Vu l’ordonnance rendue le 09 septembre 2025 à 18H41 par le magistrat du siège du tribunal judiciaire de Toulouse statuant sur la régularité du placement en rétention et ordonnant la prolongation du maintien au centre de rétention de
[Y] [U]
né le 07 Octobre 1992 à [Localité 1] (ALGERIE)
de nationalité Algérienne
Vu l’appel formé le 10 septembre 2025 à 17 h 15 par courriel, par Me Elfried DUPUY-CHABIN, avocat au barreau de TOULOUSE,
A l’audience publique du 11 septembre 2025 à 10h30, assisté de C. KEMPENAR, adjointe administrative faisant fonction de greffier, avons entendu :
[Y] [U]
assisté de Me Elfried DUPUY-CHABIN, avocat au barreau de TOULOUSE
qui a eu la parole en dernier ;
En l’absence du représentant du Ministère public, régulièrement avisé;
En l’absence du représentant de la PREFECTURE DE LA HAUTE GARONNE, régulièrement avisé;
avons rendu l’ordonnance suivante :
Exposé des faits
Vu les dispositions de l’article 455 du code de procédure civile et les dispositions du CESEDA,
Vu l’ordonnance du juge du tribunal judiciaire de Toulouse en date du 9 septembre 2025 à 18h37 qui a joint les procédures, constaté la régularité de la procédure et ordonné la prolongation pour une durée de 26 jours de la rétention de M. [Y] [U] sur requête de la préfecture de la Haute-Garonne du 8 septembre 2025 et de celle de l’étranger du même jour ;
Vu l’appel interjeté par M. [Y] [U] par courrier de son conseil reçu au greffe de la cour le 10 septembre 2025 à 17h15, soutenu oralement à l’audience, auquel il convient de se référer en application de l’article 455 du code de procédure civile et aux termes duquel il sollicite l’infirmation de l’ordonnance et sa remise immédiate en liberté pour les motifs suivants':
— irrégularité de la procédure':
* notification de l’avis en rétention au parquet,
*absence de mention sur l’identité de la personne qui a consulté le FPR,
— défaut de motivation et d’examen personnel de la situation de l’intéressé.

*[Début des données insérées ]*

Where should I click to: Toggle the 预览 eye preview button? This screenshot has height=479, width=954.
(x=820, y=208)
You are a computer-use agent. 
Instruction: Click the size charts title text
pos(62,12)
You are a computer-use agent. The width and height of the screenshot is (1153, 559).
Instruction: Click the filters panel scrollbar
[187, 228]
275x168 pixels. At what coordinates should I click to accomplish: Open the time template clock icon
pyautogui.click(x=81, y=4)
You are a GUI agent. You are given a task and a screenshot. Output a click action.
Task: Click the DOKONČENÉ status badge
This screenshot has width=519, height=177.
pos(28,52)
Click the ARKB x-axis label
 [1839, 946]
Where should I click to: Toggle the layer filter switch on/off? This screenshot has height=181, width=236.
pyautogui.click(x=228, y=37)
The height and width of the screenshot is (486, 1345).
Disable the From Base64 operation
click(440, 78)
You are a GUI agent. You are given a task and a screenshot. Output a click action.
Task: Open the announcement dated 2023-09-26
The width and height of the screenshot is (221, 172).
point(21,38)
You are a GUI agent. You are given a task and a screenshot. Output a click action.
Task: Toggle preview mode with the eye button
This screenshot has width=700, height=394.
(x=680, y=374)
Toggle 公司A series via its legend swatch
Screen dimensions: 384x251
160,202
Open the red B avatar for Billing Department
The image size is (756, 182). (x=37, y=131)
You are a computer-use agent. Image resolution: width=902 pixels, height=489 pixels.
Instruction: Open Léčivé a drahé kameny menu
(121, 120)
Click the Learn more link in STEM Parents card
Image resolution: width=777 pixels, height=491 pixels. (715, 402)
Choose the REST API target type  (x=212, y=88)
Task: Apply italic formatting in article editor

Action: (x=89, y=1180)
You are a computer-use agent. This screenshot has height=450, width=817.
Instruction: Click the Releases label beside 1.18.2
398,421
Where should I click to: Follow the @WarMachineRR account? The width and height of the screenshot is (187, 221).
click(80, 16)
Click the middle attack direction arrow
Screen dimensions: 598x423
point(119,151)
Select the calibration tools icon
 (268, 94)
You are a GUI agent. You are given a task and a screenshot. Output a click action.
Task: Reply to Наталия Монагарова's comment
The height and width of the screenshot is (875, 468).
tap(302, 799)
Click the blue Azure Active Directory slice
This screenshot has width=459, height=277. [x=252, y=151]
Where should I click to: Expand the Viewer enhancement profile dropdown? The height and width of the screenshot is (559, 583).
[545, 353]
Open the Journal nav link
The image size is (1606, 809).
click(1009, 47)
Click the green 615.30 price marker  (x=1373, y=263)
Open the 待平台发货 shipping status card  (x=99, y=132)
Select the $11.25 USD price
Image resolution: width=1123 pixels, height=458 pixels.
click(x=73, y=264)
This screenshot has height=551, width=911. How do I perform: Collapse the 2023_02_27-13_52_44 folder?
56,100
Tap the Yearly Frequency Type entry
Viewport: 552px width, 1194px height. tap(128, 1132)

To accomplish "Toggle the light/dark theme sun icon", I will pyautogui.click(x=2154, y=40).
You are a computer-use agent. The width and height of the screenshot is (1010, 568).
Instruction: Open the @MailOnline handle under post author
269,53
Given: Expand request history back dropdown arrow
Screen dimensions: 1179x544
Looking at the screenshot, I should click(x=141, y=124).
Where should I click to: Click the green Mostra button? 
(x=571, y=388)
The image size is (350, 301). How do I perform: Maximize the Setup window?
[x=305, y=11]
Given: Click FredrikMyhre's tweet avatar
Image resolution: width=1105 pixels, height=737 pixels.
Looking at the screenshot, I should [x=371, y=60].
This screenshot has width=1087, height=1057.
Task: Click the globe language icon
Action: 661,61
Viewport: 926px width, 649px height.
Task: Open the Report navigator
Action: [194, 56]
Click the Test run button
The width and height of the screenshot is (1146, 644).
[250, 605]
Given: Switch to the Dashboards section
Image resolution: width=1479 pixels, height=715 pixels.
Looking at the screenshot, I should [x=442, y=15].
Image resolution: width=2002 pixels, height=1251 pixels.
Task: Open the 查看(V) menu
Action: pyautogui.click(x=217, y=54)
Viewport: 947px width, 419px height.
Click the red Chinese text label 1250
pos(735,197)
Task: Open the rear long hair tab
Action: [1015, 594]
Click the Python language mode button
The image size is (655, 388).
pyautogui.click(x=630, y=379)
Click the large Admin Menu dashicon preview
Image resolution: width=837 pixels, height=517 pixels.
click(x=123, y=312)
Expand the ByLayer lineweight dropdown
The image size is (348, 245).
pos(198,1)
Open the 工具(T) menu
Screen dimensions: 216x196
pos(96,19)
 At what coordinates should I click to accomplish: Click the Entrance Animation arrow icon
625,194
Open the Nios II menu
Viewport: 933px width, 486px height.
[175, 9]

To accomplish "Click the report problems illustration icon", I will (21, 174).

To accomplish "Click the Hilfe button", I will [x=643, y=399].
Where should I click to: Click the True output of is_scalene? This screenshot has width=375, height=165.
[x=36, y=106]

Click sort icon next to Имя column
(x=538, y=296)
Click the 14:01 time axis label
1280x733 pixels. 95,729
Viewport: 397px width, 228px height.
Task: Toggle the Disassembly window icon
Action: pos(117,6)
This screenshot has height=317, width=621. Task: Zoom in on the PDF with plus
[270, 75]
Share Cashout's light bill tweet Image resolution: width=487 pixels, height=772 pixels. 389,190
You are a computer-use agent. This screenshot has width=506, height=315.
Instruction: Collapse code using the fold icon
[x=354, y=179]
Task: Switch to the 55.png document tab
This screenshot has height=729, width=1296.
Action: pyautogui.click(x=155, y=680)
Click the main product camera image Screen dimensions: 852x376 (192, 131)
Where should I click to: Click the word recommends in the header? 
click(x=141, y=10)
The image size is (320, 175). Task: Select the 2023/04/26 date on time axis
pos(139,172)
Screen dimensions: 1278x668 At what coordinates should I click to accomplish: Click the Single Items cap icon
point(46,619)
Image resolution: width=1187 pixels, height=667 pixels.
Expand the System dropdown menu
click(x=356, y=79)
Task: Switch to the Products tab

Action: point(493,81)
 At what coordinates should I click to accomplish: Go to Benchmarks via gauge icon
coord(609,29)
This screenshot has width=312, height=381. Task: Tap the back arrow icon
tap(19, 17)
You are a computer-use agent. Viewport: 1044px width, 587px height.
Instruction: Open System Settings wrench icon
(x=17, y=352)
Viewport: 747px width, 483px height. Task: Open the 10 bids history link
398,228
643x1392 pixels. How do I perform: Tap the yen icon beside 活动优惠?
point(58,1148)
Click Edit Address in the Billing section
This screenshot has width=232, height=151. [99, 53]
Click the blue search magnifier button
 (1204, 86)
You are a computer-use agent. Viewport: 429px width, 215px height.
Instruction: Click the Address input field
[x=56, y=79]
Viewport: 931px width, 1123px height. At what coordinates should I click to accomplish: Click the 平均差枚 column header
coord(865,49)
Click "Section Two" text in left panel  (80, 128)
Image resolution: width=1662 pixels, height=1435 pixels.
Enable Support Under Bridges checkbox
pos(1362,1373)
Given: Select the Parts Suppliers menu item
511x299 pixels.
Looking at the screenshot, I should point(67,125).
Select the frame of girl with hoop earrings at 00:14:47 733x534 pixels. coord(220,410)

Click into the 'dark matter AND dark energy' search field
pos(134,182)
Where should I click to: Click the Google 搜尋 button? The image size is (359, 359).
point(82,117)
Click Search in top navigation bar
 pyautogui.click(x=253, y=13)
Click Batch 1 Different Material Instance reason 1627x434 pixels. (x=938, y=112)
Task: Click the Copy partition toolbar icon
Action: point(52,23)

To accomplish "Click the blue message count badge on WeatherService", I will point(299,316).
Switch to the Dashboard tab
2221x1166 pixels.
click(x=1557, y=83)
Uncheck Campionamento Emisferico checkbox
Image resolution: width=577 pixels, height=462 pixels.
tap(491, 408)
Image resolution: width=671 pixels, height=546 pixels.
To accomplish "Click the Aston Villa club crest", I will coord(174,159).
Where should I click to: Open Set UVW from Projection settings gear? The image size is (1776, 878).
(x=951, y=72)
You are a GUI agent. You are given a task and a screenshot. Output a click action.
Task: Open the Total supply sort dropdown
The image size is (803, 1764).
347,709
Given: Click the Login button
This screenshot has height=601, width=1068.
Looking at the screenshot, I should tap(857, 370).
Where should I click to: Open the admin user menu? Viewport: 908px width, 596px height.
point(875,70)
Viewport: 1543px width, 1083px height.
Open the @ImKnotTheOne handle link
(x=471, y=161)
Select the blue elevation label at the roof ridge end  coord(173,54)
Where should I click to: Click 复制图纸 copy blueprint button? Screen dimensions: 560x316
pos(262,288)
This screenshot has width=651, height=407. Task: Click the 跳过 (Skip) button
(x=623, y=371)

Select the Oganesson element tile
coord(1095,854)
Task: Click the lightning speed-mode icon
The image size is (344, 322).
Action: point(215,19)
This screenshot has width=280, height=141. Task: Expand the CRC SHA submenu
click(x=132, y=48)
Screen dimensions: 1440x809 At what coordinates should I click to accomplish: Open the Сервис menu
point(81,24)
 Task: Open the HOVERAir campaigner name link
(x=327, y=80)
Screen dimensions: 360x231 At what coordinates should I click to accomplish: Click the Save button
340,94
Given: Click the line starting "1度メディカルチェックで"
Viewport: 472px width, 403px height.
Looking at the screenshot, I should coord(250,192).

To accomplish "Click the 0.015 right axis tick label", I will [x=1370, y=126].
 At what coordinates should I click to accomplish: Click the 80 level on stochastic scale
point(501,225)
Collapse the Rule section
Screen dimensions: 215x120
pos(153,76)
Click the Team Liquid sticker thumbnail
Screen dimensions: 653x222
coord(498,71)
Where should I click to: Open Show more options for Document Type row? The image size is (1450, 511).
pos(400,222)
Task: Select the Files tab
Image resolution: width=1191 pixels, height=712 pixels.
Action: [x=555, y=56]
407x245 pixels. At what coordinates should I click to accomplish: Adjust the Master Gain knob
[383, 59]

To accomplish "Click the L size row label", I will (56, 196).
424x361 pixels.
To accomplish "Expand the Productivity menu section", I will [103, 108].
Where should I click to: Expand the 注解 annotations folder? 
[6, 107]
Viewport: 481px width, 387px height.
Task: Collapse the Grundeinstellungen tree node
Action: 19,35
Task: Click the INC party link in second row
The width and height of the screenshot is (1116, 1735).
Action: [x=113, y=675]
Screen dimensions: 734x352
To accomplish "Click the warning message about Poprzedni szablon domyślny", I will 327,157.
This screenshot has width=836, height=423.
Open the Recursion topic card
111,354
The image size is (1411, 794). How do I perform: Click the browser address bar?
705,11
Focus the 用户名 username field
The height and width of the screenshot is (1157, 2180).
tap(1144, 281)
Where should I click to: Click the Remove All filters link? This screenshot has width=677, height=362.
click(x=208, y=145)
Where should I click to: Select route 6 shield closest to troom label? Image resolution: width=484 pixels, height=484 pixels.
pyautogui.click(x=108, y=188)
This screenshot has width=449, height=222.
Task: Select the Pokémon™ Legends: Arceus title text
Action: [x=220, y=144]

— subsidiairement assignation à résidence
Entendu les explications fournies par l’appelant à l’audience du 11 septembre 2025 ;
Vu l’absence du préfet de la Haute-Garonne, non représenté à l’audience ;
Vu l’absence du ministère public, avisé de la date d’audience, qui n’a pas formulé d’observation.
SUR CE :
Sur la recevabilité de l’appel
En l’espèce, l’appel est recevable pour avoir été fait dans les termes et délais légaux.
Sur le contrôle de la procédure préalable à la rétention administrative
Sur l’avis parquet
Le conseil de l’intéressé soutient que l’avis parquet est irrégulier car daté du 24 septembre 2025.
En l’espèce, l’intéressé a été placé en rétention suite à sa levée d’écrou le 5 septembre 2025 à 10h00.
Il figure au dossier un mail en date du 5 septembre 2025 à 10h09 à l’adresse structurelle du parquet de Toulouse informant celui-ci du placement en garde à vue de l’intéressé.
Le parquet a donc bien été avisé dès le placement de l’intéressé en rétention.
Le moyen est donc inopérant.
Sur la consultation du FPR
Le conseil de l’intéressé soutient qu’aucun PV ne fait apparaître les données du requérant qui a consulté le FPR.
Toutefois comme l’a relevé le premier juge aucune consultation du FPR ne figure au dossier. Seule une consultation ANEF/AEF Administration numérique pour les étrangers en France figure au dossier.
La procédure sera donc déclarée régulière comme retenu par le premier juge.
Sur la régularité de l’arrêté de placement en rétention administrative
En application de l’article L741-1 du code de l’entrée et du séjour des étrangers et du droit d’asile, l’autorité administrative peut placer en rétention, pour une durée de quatre jours l’étranger qui se trouve dans l’un des cas prévus à l’article L. 731-1 lorsqu’il ne présente pas de garanties de représentation effectives propres à prévenir un risque de soustraction à l’exécution de la décision d’éloignement et qu’aucune autre mesure n’apparaît suffisante à garantir efficacement l’exécution effective de cette décision.
Le risque mentionné au premier alinéa est apprécié selon les mêmes critères que ceux prévus à l’article L. 612-3.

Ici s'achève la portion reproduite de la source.